What a difference 5 years can make! Much has happened in the crowded and still young CMS marketplace since 2007, but contrary to what most analysts expected, the number of CMS vendors has not gone down. New vendors have emerged, local vendors have successfully gone international and on top of that, many of the large software companies that were largely uninterested in CMS back in 2007 are now investing heavily in the market.
As a buyer it can be confusing and difficult to stay updated on the rapid market developments, so I made a slide showing who the big vendors were in 2007 and what the picture looks like today for a recent J. Boye group meeting.
Large, global and complex organisations tend to gravitate towards the big vendors. As one of our members put it:
Elephants buy from elephants
Consolidation has only happened to the extent that vendors have bought other vendors. With just a few exceptions all the products have been kept alive, so today several of the above have more than one Web CMS as a part of their offering.
Finally, a look at the big vendor websites won’t get you far in terms of figuring out more about their CMS offerings. They may be big vendors, but they also offer many other solutions and CMS is apparently not on top of their list. Here’s the CMS products from each:
- Adobe: CQ5 (I gave up looking for it on adobe.com and instead turned to day.com, which is the CMS vendor they acquired in 2010)
- Autonomy: TeamSite (which came via the Interwoven acquisition in 2009 and Autonomy is now actually owned by HP)
- EMC: Documentum (which they acquired in 2003)
- IBM: Web Content Manager (which belongs to the Lotus family in IBM software)
- Microsoft: SharePoint
- Open Text: Web Experience Management (which came via the Vignette acquisition in 2009)

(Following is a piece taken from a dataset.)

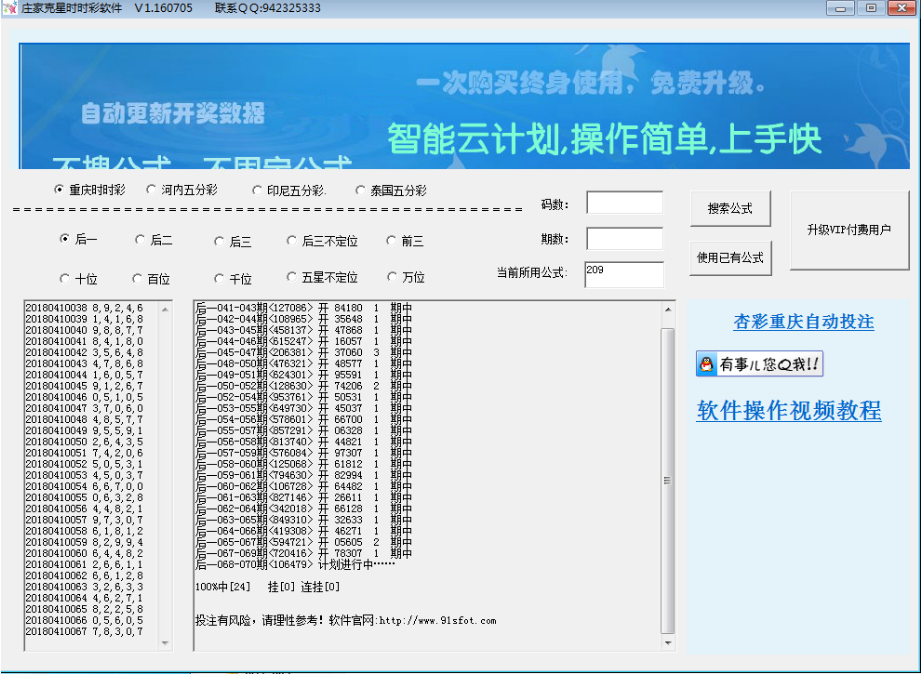Select the 百位 position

- Oracle: WebCenter Sites (formerly known as FatWire which they acquired in 2011)
Learn more
Read about who’s big in the European CMS marketplace.
If you are working with CMS as a big part of your job, then consider joining our CMS Expert groups. CMS and all the related challenges is also a regular topic in many other J. Boye groups for web & intranet professionals.
CMS is also a hot topic on the web content management conference track at J. Boye Philadelphia 12 on May 10.

Jens January 19th, 2012 22:17
So, EMC/DCTM has a Web CMS? I don’t think. They have partnered with Fatwire, but since this now Oracle, what do they do?
Shishank January 20th, 2012 22:17
Nice post Janus.
I think CMS has expended in so many different directions, especially with customer experience and mobilization, that what it use to be in 2007. This has lot contributed to emergence of new vendors. Each year WCM had a different definition which kept companies busy to innovate and bring out something new.
How you see next five years from now on?
Thanks
JON HAUGEN January 20th, 2012 22:17
Janus,
So what’s you the point you’re making here about Microsoft and SharePoint? The product was SharePoint in 2007. And it still is in 2012. And it will be next year, when we launch a major release currently called SharePoint “15″. Can you elaborate?
PS! Love elephants. They’re smart. They’re loyal. They’re hard-working (at least the Indian ones). They’re in it for the long run (they get old). They’re stable. I simply love to be on this list!
JON – the ever lasting annoying SharePoint Product Manager
Alexandra Larsson January 30th, 2012 22:17
EMC Documentum is now partnering with SDL for WCM/WEM.
Shouldn’t FileNet be mentioned together with the IBM elephant?
Stephan Strittmatter February 7th, 2012 22:17
As we notice the Elefants are not in focus of high traffic multimedia portals.
They are not as flexible and customizable for the publishing process as required. National leaders are more efficient.